- [AIM OF THE TASK]: Please copy out the passage on dangerous driving word for word, from "Speaking about her" to "driving that day.".

Sarah’s grandad died and she said her nan then died of a broken heart.

“If I can do something good on the back of what happened to us as a family, even if I just get one person to think ‘I need to speak to my son and daughter about that’ or get that teenager to think ‘you know what, I won’t speed, I’ll put my seatbelt on, I won’t answer my phone,’ that’s one person,” she said.

“I know, in a split second, your life can change. Even if the actions of what they do, or might do, might not kill somebody, but they might seriously injure somebody. That person then has to live with those injuries.

“The driver, if you do kill somebody, you have to live with that, your family has to live with that.

“Your work, your job, it might reflect on a job you take in the future. You’ve got to carry that for the rest of your life, but as a family, it just keeps on going.

“The hurdles keep on appearing. It does get easier and you do learn how to manage your daily feelings because you have to, but every day is different.”

Sarah added: “Some days are harder, anniversaries are obviously hard. They just need to realise the backlash of their split second of madness causes so much pain, so much pain.

“It’s not worth it.”

She said there must be a realisation that cars are a weapon and youngsters who have only just passed their driving test should not be able to drive high-performance cars.

Sarah said: “They can kill somebody, they don’t need to be driven like they are because the heartache it causes is just massive.”

Speaking about her mum’s killers, she added: “From where they drove, the proximity they drove, the day it was, how busy the streets were, how busy the roads were, they could have caused devastation on such a bigger scale from how they were driving that day.

“They need to know what can happen and one person, two people, three, four – if you take that amount of people out, from one to four to five, a family, a child, it’s huge, it’s massive.

“The families have to live with it, you have to live with it. Was it worth it?”

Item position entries

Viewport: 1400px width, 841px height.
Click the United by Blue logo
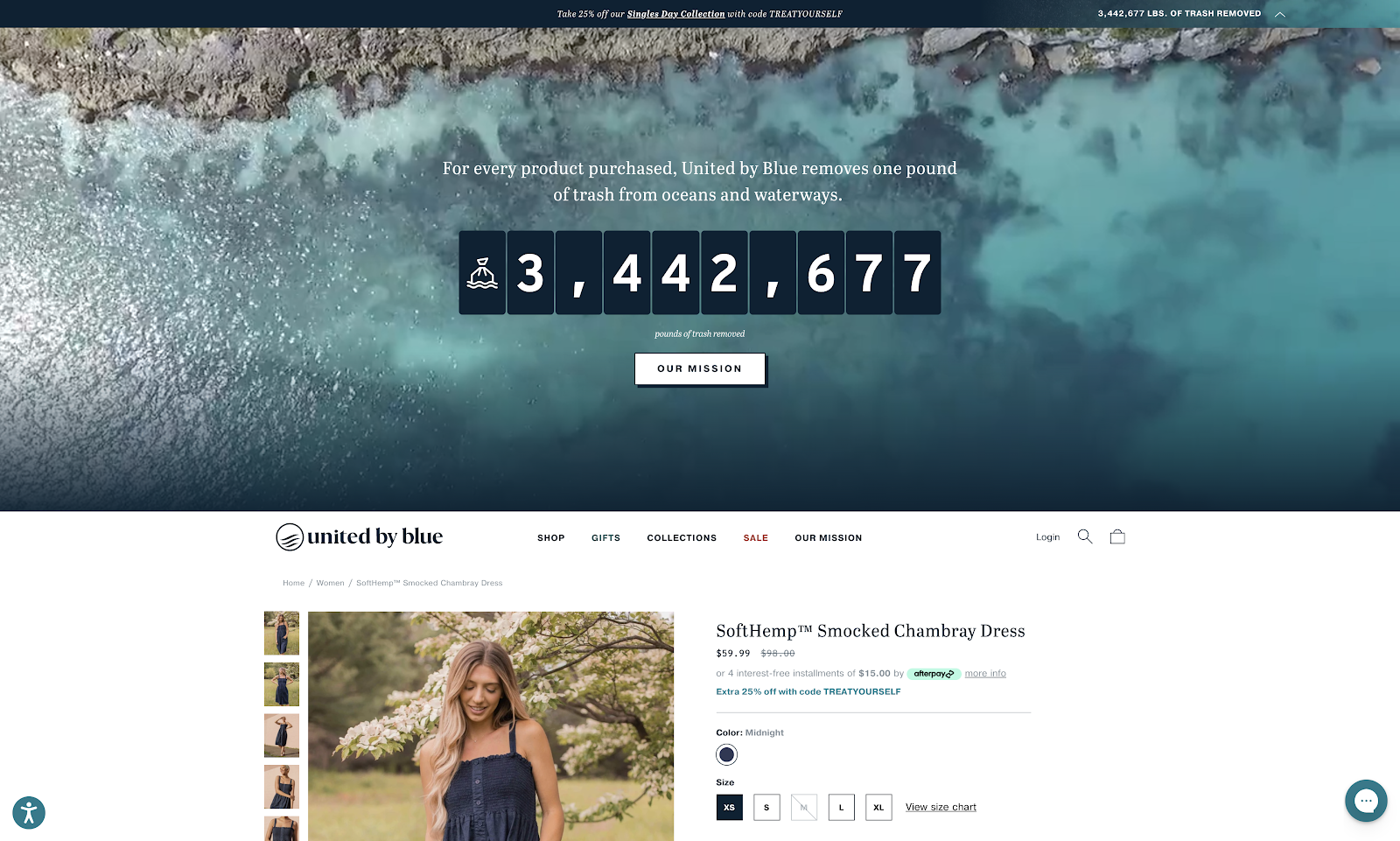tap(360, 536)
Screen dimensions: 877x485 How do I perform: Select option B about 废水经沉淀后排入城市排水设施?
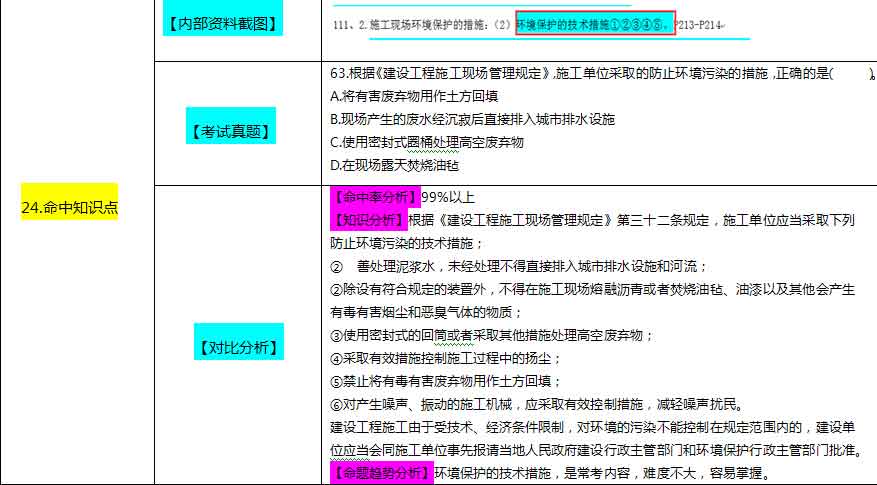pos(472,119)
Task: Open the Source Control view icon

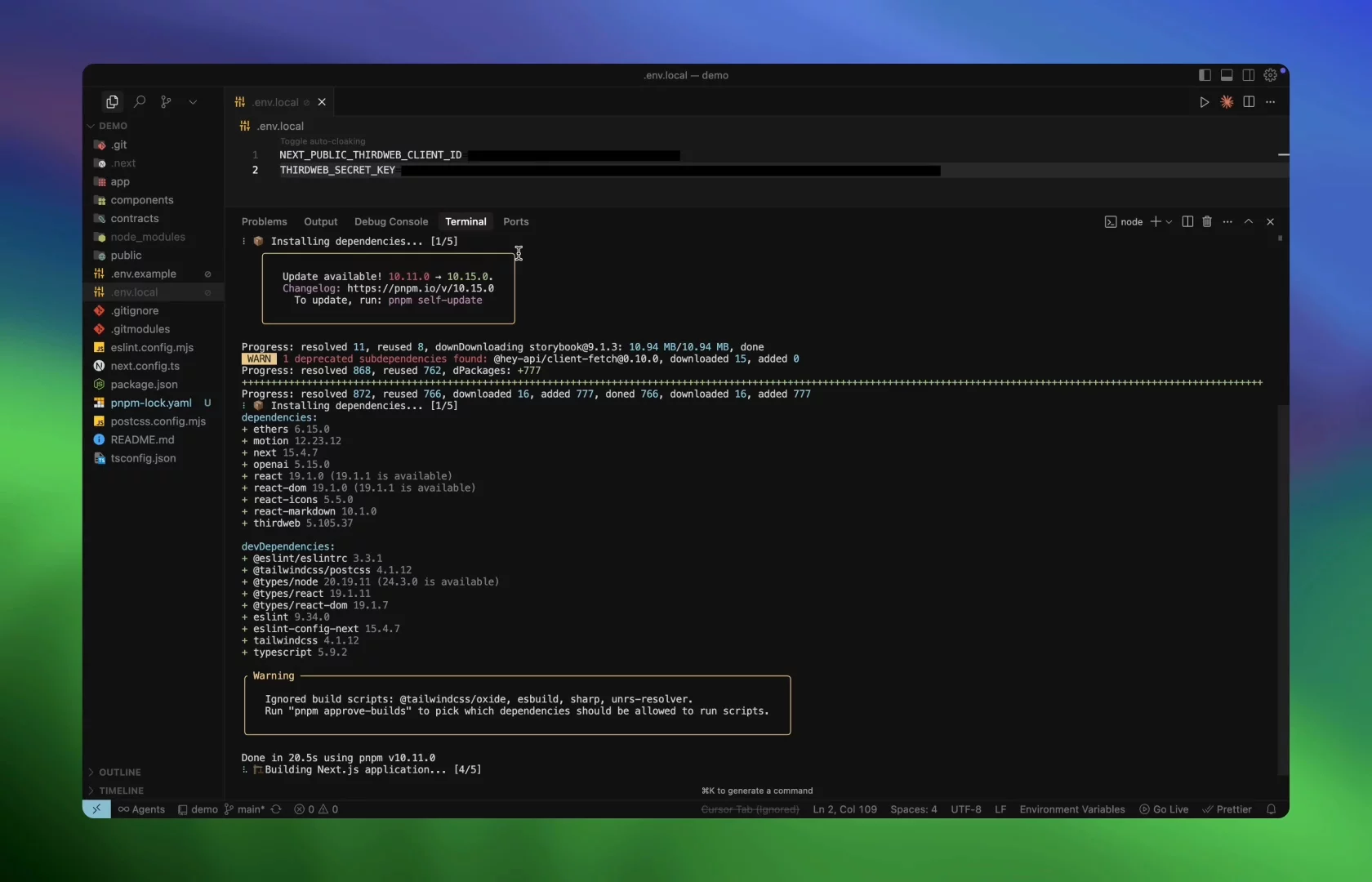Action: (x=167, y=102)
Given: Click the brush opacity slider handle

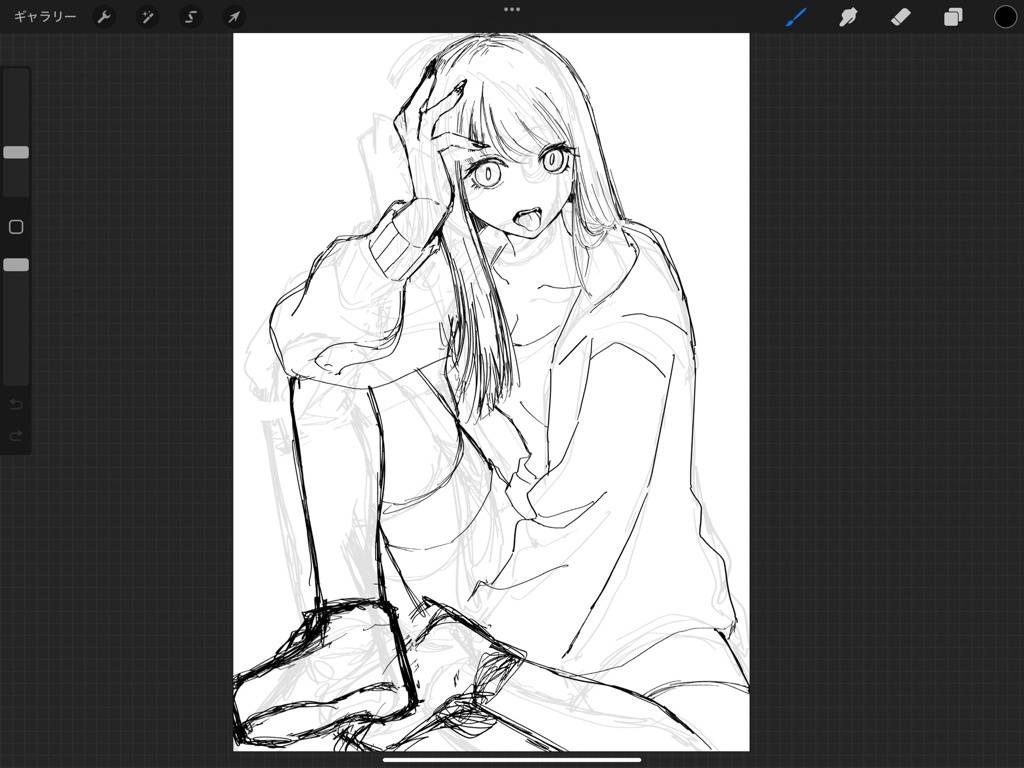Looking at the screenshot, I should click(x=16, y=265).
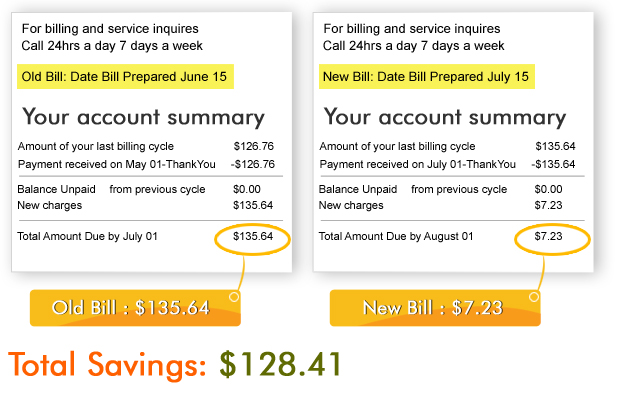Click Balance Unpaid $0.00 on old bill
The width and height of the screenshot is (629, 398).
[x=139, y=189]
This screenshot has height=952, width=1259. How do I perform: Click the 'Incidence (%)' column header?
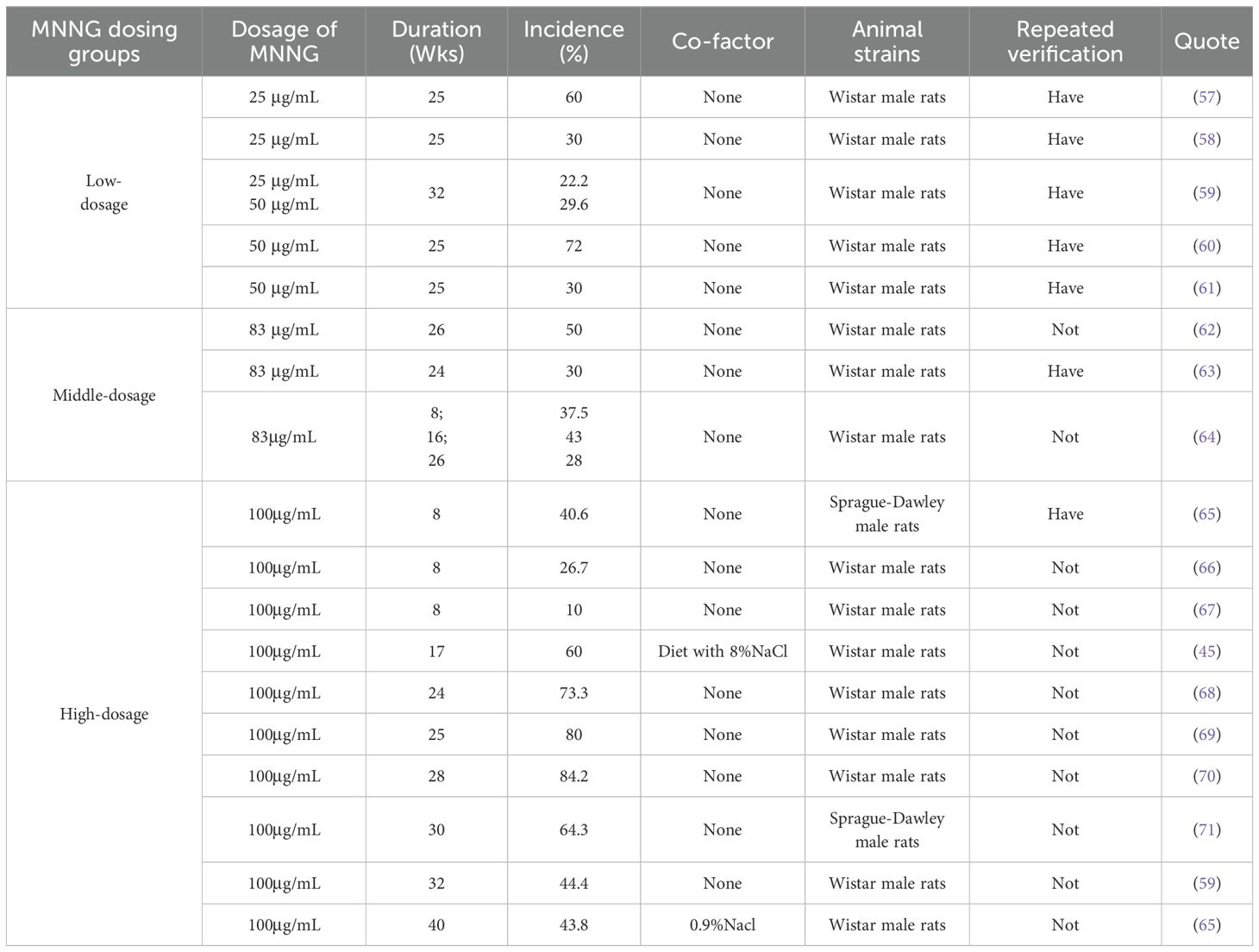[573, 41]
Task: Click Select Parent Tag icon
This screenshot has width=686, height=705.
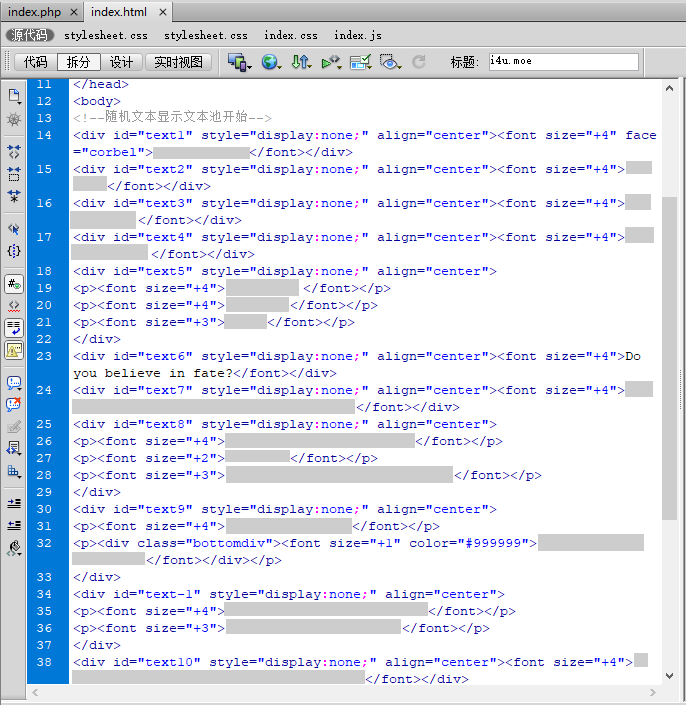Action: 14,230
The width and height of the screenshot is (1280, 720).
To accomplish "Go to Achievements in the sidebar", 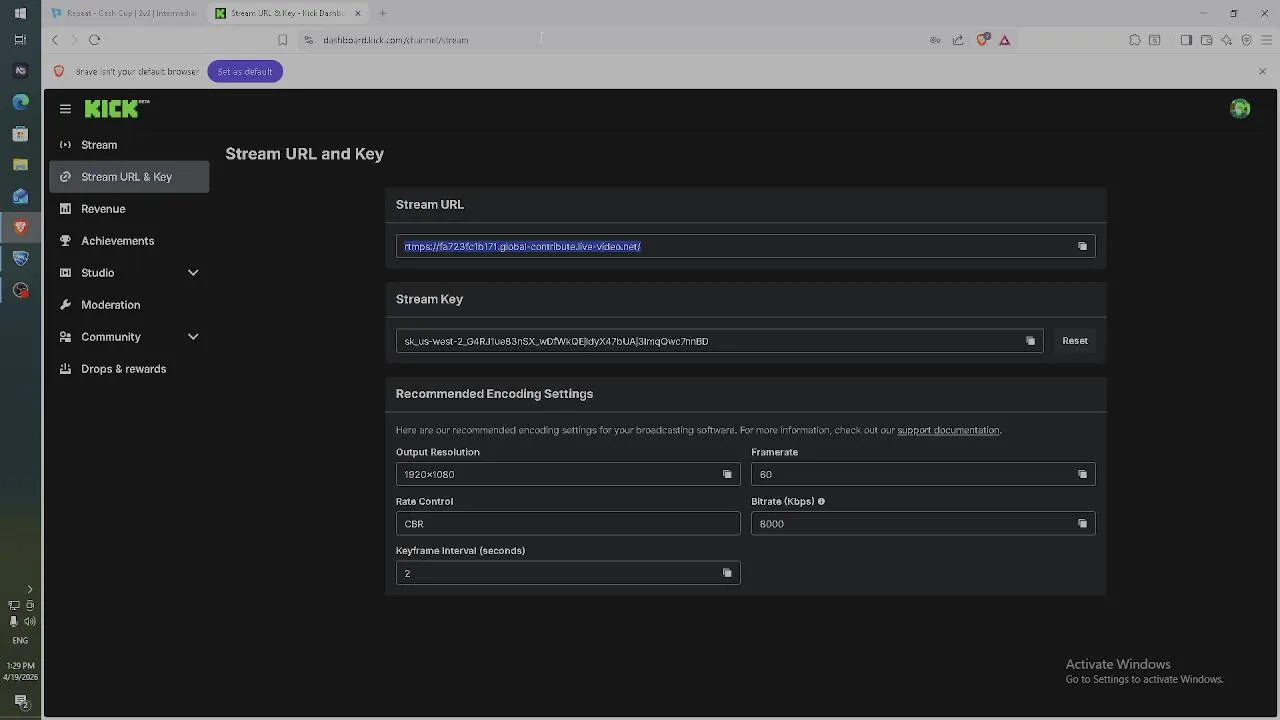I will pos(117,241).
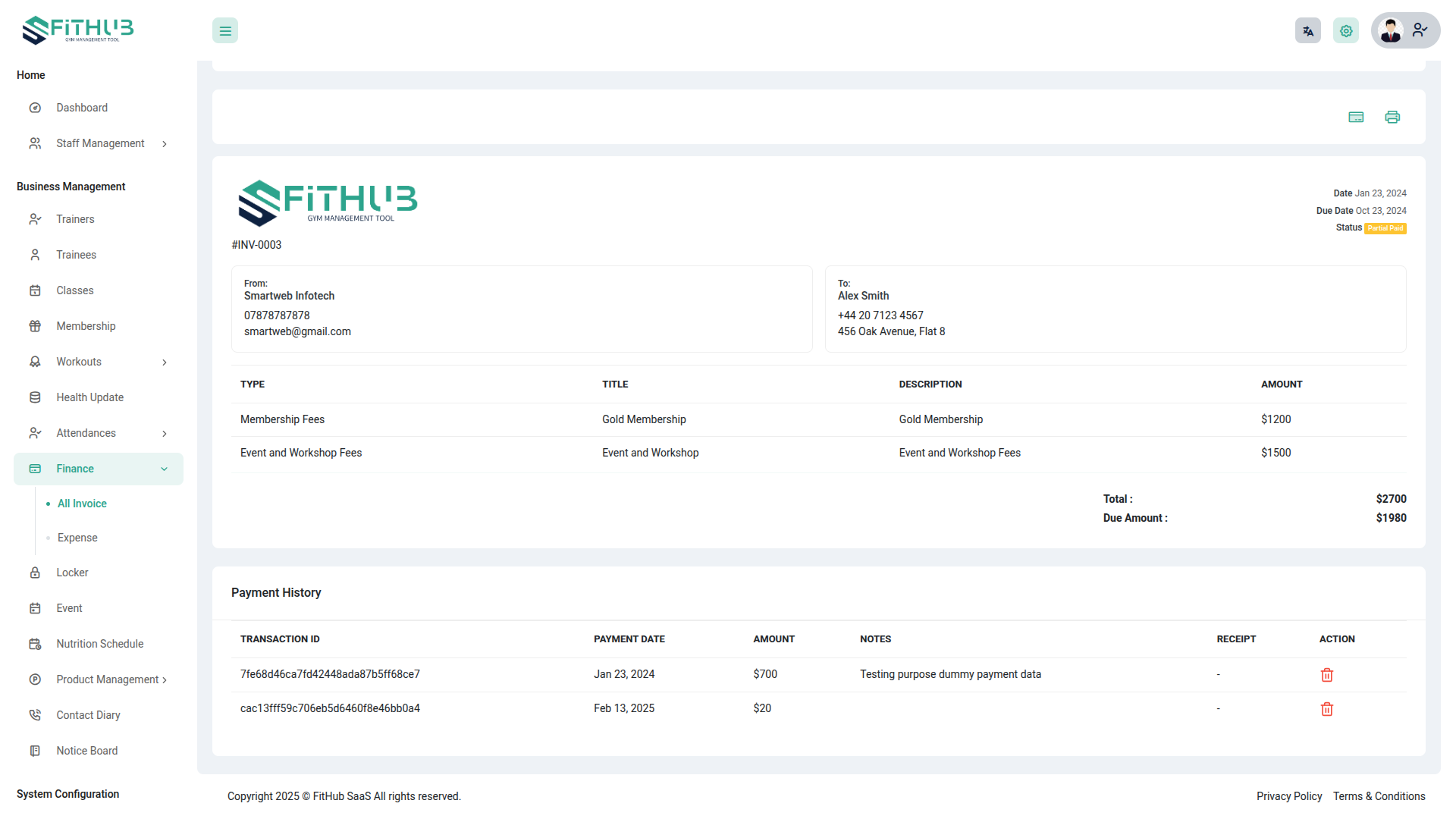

- [RIGHT ANSWER]:
Speaking about her mum’s killers, she added: “From where they drove, the proximity they drove, the day it was, how busy the streets were, how busy the roads were, they could have caused devastation on such a bigger scale from how they were driving that day.